You can make dhal with pretty much any type of lentils you want, but I chose to use split red lentils as they do not require presoaking and cook really quickly, which is a massive bonus as far as a mid-week dinner is concerned.
If you are worried that doing away with a presoak won’t get rid of phytic acid, let me remind you of Dr. Greger’s video (which I already mentioned in my post on amaranth), where he explains that combining phytic acid rich foods with onion and garlic neutralises its negative side-effects.
So this puppy is quick to make, really filling, chock-a-block full of plant protein and very versatile, so feel free to adjust the spicing or the selection of spices to your own liking. It tastes even better the day after it has been made, it re-heats well (just add a good splash of water) and freezes well so it’s one of those emergency dishes that is good to batch cook and stick into your freezer for the busy days ahead.

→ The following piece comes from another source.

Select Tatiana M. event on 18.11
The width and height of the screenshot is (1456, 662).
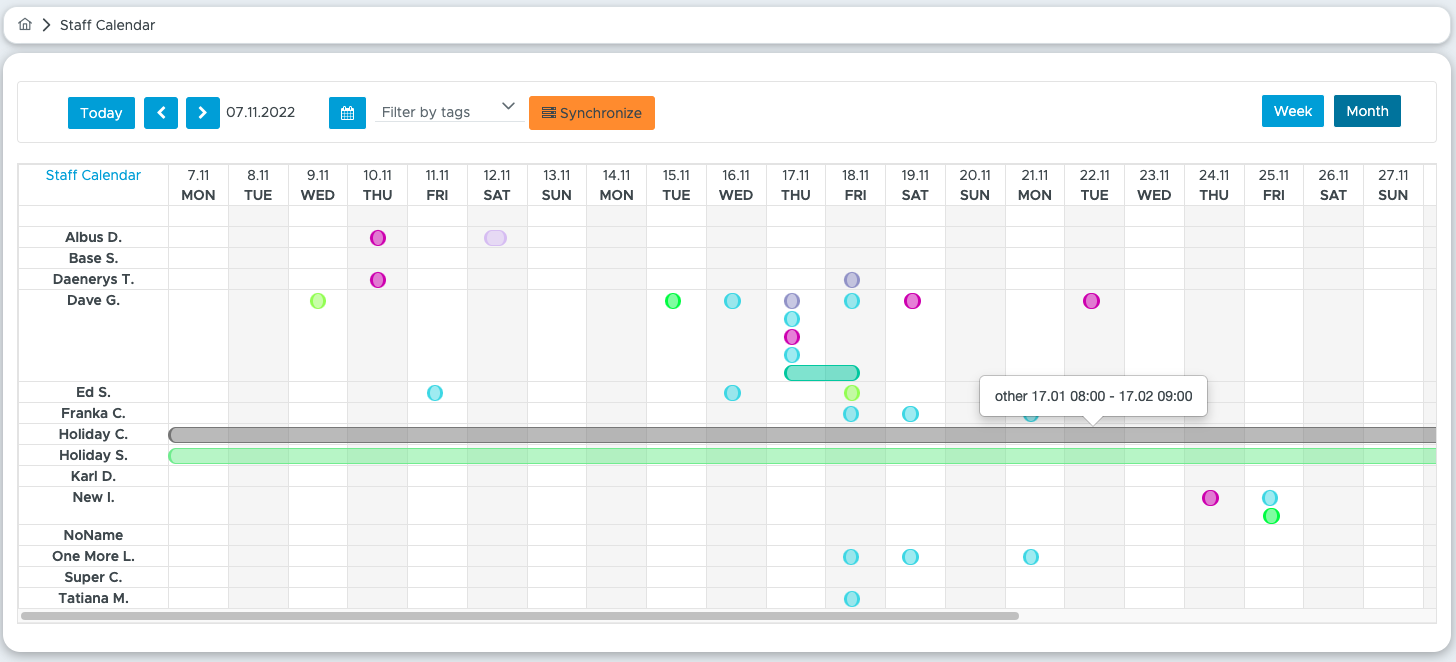tap(852, 599)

PS: If you make my vegan red lentil dhal, don’t forget to tag me on Instagram as @lazycatkitchen and use the #lazycatkitchen hashtag. I love seeing your takes on my recipes!
- serves: 4
- 2-3 tbsp / 30-45 ml oil (I used rice bran)
- 1 onion, finely diced
- 2 garlic cloves, finely diced
- 3 tsp finely grated ginger
- 1 tsp ground cumin
- 1 tsp ground coriander
- 1½ tsp garam masala
- ½ tsp turmeric
- ½ tsp ground chilli
- approx. ¾ tsp coarse salt, adjust to taste
- 270 g / 1½ cups red split lentils, rinsed well
- 200 g / 7 oz chopped tomatoes (I used half a 400 g / 14 oz can)
- 2-3 tbsp cashews
- 240 ml / 1 cup coconut milk
- fresh coriander, to serve
- 1 tsp black mustard seeds
- 10 dried curry leaves
- 1 red chilli, finely sliced (optional)
- Heat up 1 tbsp of oil in a heavy bottomed pot or pan. Once the oil heats up, add sliced onions, garlic and ginger. Sauté, giving them a stir from time to time, until the onions turn translucent.
- Decrease the flame to low and mix all the ground spices into the onion mixture. Allow them to fry gently for a minute or so.

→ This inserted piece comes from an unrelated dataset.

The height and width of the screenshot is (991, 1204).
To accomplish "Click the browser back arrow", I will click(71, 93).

- Tip rinsed lentils and chopped tomatoes into the pot and top with about a 240 ml / 1 cup of water. Allow the lentils to simmer on a low heat until all the water has been absorbed. Check on it frequently so that the bottom does not burn.
- Check the lentils for doneness and top up with a bit more water if the lentils are still tough. The exact amount of water depends on what texture of dhal you prefer – it can be drier and full of texture or more soupy according to personal preference. If you prefer the latter you’ll need more water.

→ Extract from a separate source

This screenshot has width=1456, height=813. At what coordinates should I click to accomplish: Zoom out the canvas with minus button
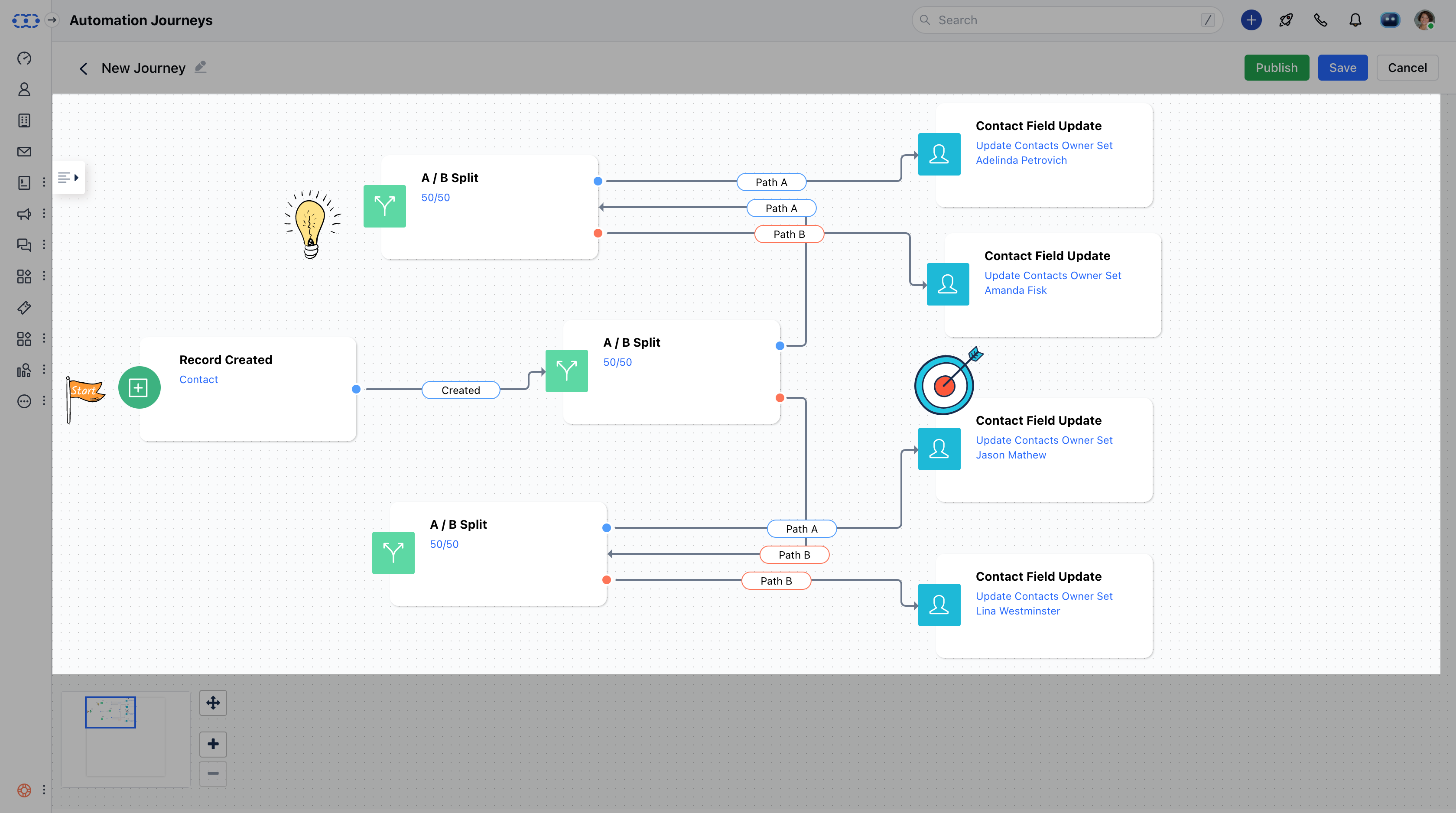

- While the lentils are cooking, pan roast the cashews on a dry pan (no need for oil) until slightly browned on both sides, making sure you agitate them a fair bit as they burn easily.
- Once the water gets absorbed and you are happy with the texture of your dhal, add coconut milk, bit by bit, allowing each portion to be absorbed by the lentils.
- Add salt to taste.
- Serve warm with tempered spices, a swirl of vegan yogurt, fresh coriander and roasted cashews.
- Heat up the remaining 1-2 tbsp of oil in a small frying pan (I used the same pan I toasted the cashews on).
- Once the oil gets hot, add mustard seeds, curry leaves and chilli slices (if using).
- Allow them to fry quickly, agitating the pan (by stirring or swivelling it off the heat) frequently until some of the mustard seeds have popped.